1. Frequency domain based method for estimating linear filtering effects in a telecommunications system comprising the steps of: generating a frequency domain representation of a first time domain based signal; generating a frequency domain representation of a second time domain based signal; and estimating a frequency amplitude associated with a frequency vector as a function of the frequency domain representations of the first and second time domain based signals, wherein the frequency vector represents a transfer function associated with the linear filtering effects in the telecommunications system.

2. The method of claim 1 wherein the frequency domain representations of the first and second time domain based signals are bark-time frame matrices.

3. The method of claim 1 wherein said step of estimating the frequency amplitude associated with the frequency vector comprises the step of: minimizing an error value, wherein the error value is a function of the frequency domain representation of the first time domain based signal and a product of the frequency domain representation of the second time domain based signal and the frequency amplitude associated with the frequency vector.

4. The method of claim 3, wherein said step of minimizing the error value comprises the steps of: deriving the product of the frequency domain representation of the first time domain based signal and the frequency domain representation of the second time domain based signal, for each of a number of time periods associated with the first and second time domain based signals; and summing the product, wherein each product is associated with a different one of the time periods.

5. The method of claim 1 further comprising the step of: estimating each of a number of additional frequency amplitudes associated with the frequency vector, wherein each frequency amplitude corresponds with a different frequency band, and wherein each frequency amplitude is estimated based on samples from a plurality of time periods associated with the first and second time domain based signals.

6. A method for measuring speech quality in a telecommunications system comprising the steps of: estimating each of a plurality of frequency weights based on a frequency domain representation of a test signal and on a frequency domain representation of a reference signal, wherein each of the plurality of frequency weights is associated with a different frequency band, and wherein the frequency weights reflect the linear filter characteristics of said telecommunications system; generating an adjusted frequency domain representation of the reference signal by applying each of the plurality of frequency weights to a corresponding component of the frequency domain representation of the reference signal; comparing, in the frequency domain, the frequency representation of the test signal and the adjusted, frequency domain representation of the reference signal; and measuring speech quality based on said comparison of the frequency representation of the test signal and the adjusted, frequency domain representation of the reference signal.

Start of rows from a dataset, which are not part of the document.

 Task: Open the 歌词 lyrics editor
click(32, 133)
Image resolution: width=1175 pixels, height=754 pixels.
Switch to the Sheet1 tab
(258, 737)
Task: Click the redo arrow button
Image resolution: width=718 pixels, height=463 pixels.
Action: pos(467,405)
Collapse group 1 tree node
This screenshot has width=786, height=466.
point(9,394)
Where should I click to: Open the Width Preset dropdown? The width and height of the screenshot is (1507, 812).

7. The method of claim 6 further comprising the step of: generating a frequency domain representation of the test signal and a frequency domain representation of the reference signal.

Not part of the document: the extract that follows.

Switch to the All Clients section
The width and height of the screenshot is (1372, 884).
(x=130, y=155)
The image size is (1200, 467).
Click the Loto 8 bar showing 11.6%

8. The method of claim 7, wherein said step of generating a frequency domain representation of the test signal and a frequency domain representation of the reference signal comprises the steps of: applying a perceptual domain model to the test signal; and applying the perceptual domain model to the reference signal.

9. The method of claim 6, wherein the frequency domain representation of the test signal and the frequency domain representation of the reference signal are bark-time frame matrices.

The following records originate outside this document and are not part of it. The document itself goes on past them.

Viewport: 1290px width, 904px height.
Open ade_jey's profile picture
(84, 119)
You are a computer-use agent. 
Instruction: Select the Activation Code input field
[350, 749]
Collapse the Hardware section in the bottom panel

10. The method of claim 9, wherein each of the different frequency bands, with which each frequency weight is associated, corresponds to a different bark bin.

11. The method of claim 10, wherein said step of estimating each of the plurality of frequency weights based on the frequency domain representation of the test signal and on the frequency domain representation of the reference signal comprises the step of: approximating one of said frequency weights based on loudness values associated with the test signal and the reference signal at each of a number of time frames in a corresponding one of the different bark bins.

12. The method of claim 11, wherein only time frames containing speech information are employed in approximating the frequency weight.

13. The method of claim 6, wherein said step of estimating each of the plurality of frequency weights based on the frequency domain representation of the test signal and on the frequency domain representation of the reference signal comprises the step of: minimizing an error value, wherein the error value is a function of the frequency domain representation of the test signal, the frequency domain representation of the reference signal and a corresponding one of the frequency weights.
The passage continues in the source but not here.